We have to know that the mercuric nitrate is a chemical compound having the formula,$Hg{(N{O_3})_2}$ with molecular weight $324.7g/mol$. It is a toxic compound and it may be colorless or white soluble crystalline compound. When the mercuric nitrate is thermally decomposed, there is a formation of mercury, nitrogen dioxide and oxygen gas and this reaction takes place in the presence of high temperature. The mercuric chloride is a chemical compound having the molecular formula, $HgC{l_2}$. It is a white crystalline compound which is toxic to humans.

Complete answer:
The mercuric chloride, $HgC{l_2}$ is completely unionized. Hence, option (A) is incorrect.
According to the question, the weight of $Hg{(N{O_3})_2}$ is equal to $3.24g$ and the molecular weight is equal to $324g$. Weight of $HgC{l_2}$ is $21.68g$ and molecular weight of mercuric chloride is equal to $271g$.
And given dissolved $3.24g$ mercuric nitrate is dissolved in $1000g$ with depression in freezing point, {t_f}$$$$ - {0.0558^o}C and $21.68g$ is dissolved in $2000g$ with {t_f}$$$$ - {0.0744^o}C
$\Delta {T_f} = i \times m \times {K_f}$
Where, m is equal to given weight divided by molecular weight and i is Van’t Hoff factor and it is constant for each compound. Substitute the given values in the above equation.
$0.0558 = i \times \dfrac{{3.24}}{{324}} \times \dfrac{{1000}}{{1000}} \times 1.86$
By rearranging will get the value of ‘i’ of mercuric nitrate
$i = 3(100\% dissociated)$
$0.0744 = i \times \dfrac{{21.68}}{{271}} \times \dfrac{{1000}}{{2000}} \times 1.86$
On simplification we get,
$i \simeq 1(almost undissociated)$
Here, $Hg{(N{O_3})_2}$ is fully ionized but $HgC{l_2}$ is fully unionized.Hence, option (B) is correct.
Here, mercuric nitrate is completely ionized. Hence, option (C) is incorrect.
The mercuric nitrate is completely ionized and mercuric chloride is completely unionized. Hence, option (D) is incorrect.

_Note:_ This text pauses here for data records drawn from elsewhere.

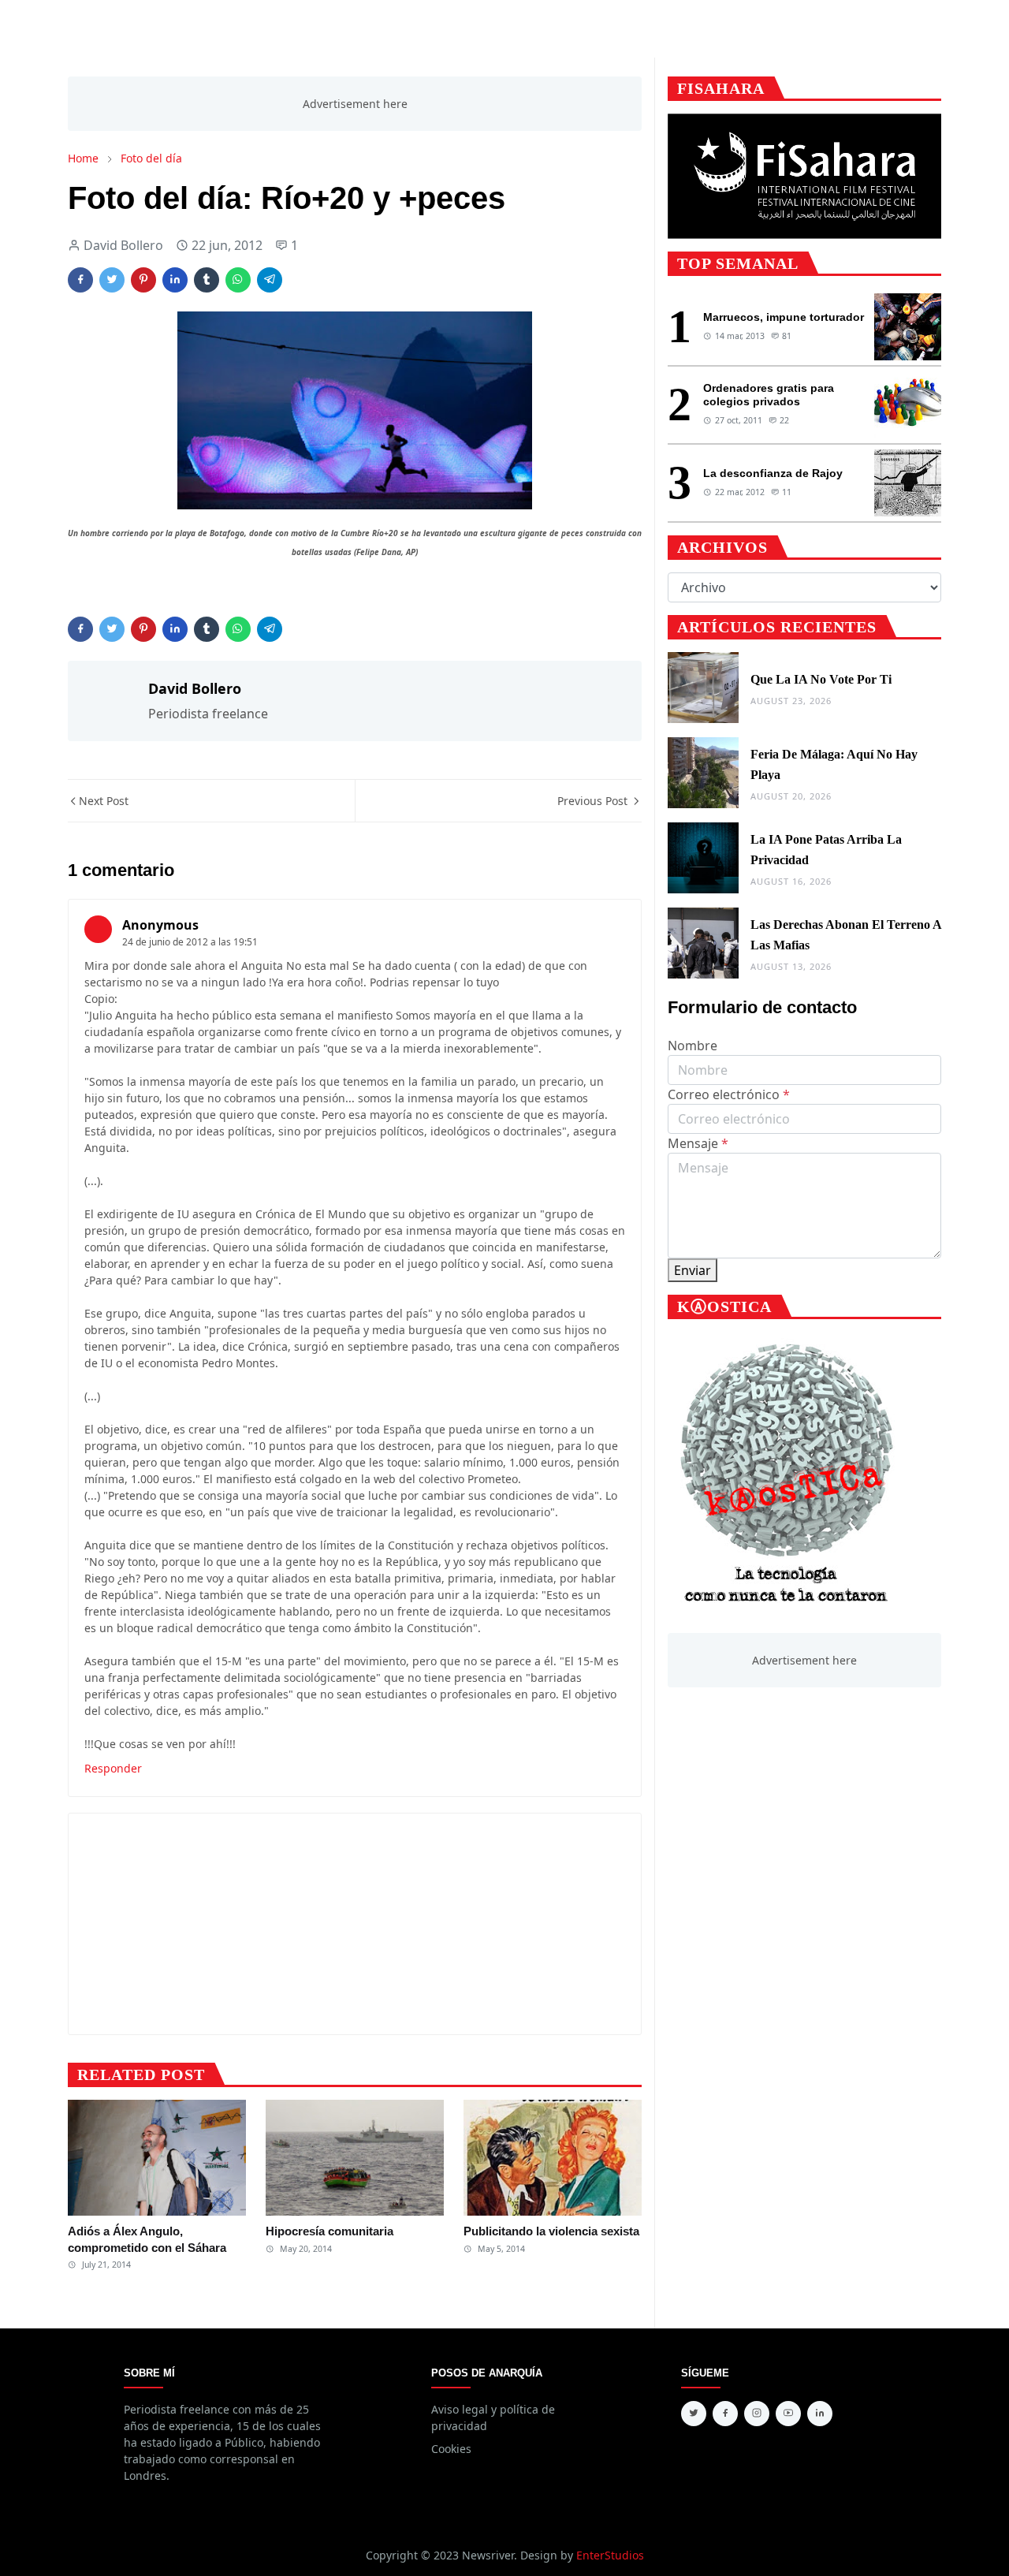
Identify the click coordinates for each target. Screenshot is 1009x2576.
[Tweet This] (112, 280)
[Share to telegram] (269, 280)
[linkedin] (819, 2413)
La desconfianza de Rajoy (773, 473)
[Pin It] (143, 280)
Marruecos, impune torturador (783, 317)
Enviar (692, 1270)
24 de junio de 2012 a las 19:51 (190, 942)
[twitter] (693, 2413)
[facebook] (725, 2413)
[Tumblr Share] (206, 280)
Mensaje (698, 1143)
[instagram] (756, 2413)
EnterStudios (610, 2555)
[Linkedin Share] (175, 280)
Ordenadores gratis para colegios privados (768, 395)
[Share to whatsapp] (238, 280)
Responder (113, 1768)
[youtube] (788, 2413)
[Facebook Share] (80, 280)
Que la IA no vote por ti (821, 679)
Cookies (451, 2448)
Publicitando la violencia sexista (551, 2231)
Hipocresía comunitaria (329, 2231)
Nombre (692, 1045)
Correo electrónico (729, 1094)
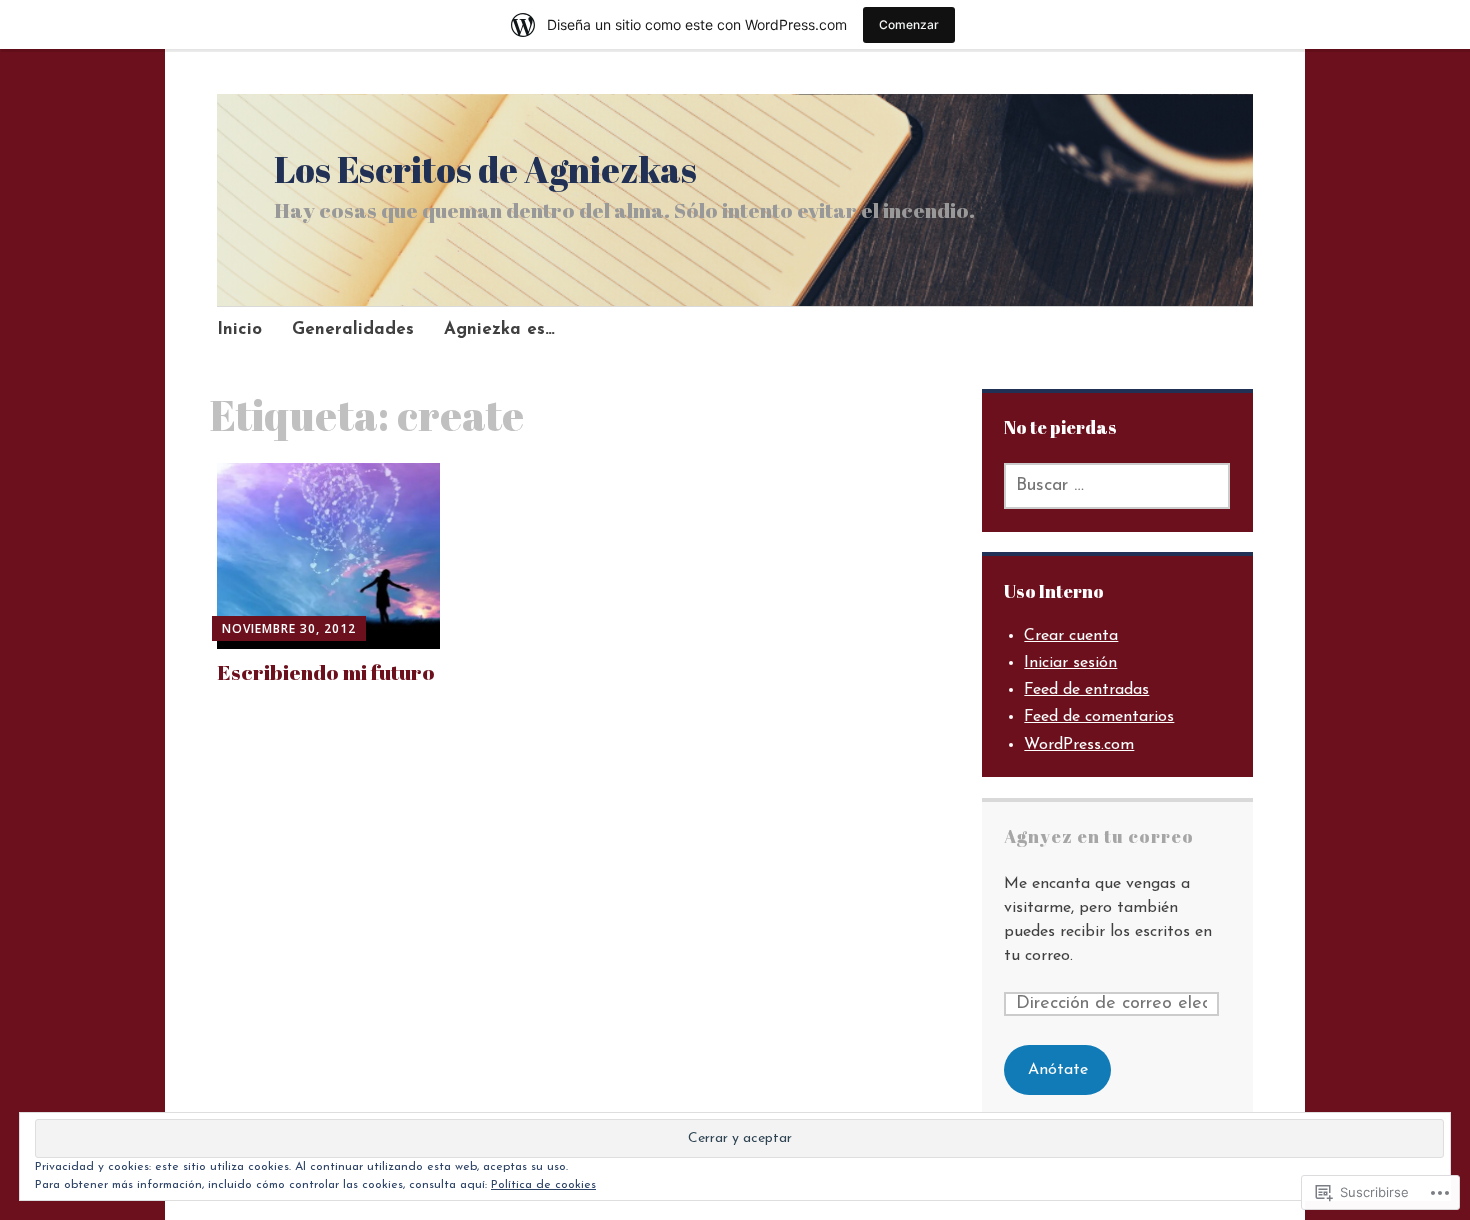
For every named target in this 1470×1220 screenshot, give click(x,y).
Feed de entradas (1086, 690)
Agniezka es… (499, 329)
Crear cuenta (1071, 636)
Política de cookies (543, 1185)
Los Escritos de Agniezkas (485, 169)
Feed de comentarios (1099, 717)
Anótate (1058, 1070)
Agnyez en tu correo (1099, 836)
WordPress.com (1079, 745)
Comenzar (909, 24)
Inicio (239, 329)
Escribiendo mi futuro (326, 672)
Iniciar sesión (1070, 663)
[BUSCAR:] (1117, 486)
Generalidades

Hence, option (B) is correct.

Note:
We must have to know that the relation between Van’t Hoff factor and degree of dissociation is explained on the basis of values of Van’t Hoff factor. If the value of the van't Hoff factor is greater than one, it indicates dissociation and if it is smaller than indicates association. And if the Van’t Hoff factor is equal to one, it is for non-electrolyte solute. The value of the Van't Hoff factor is never negative.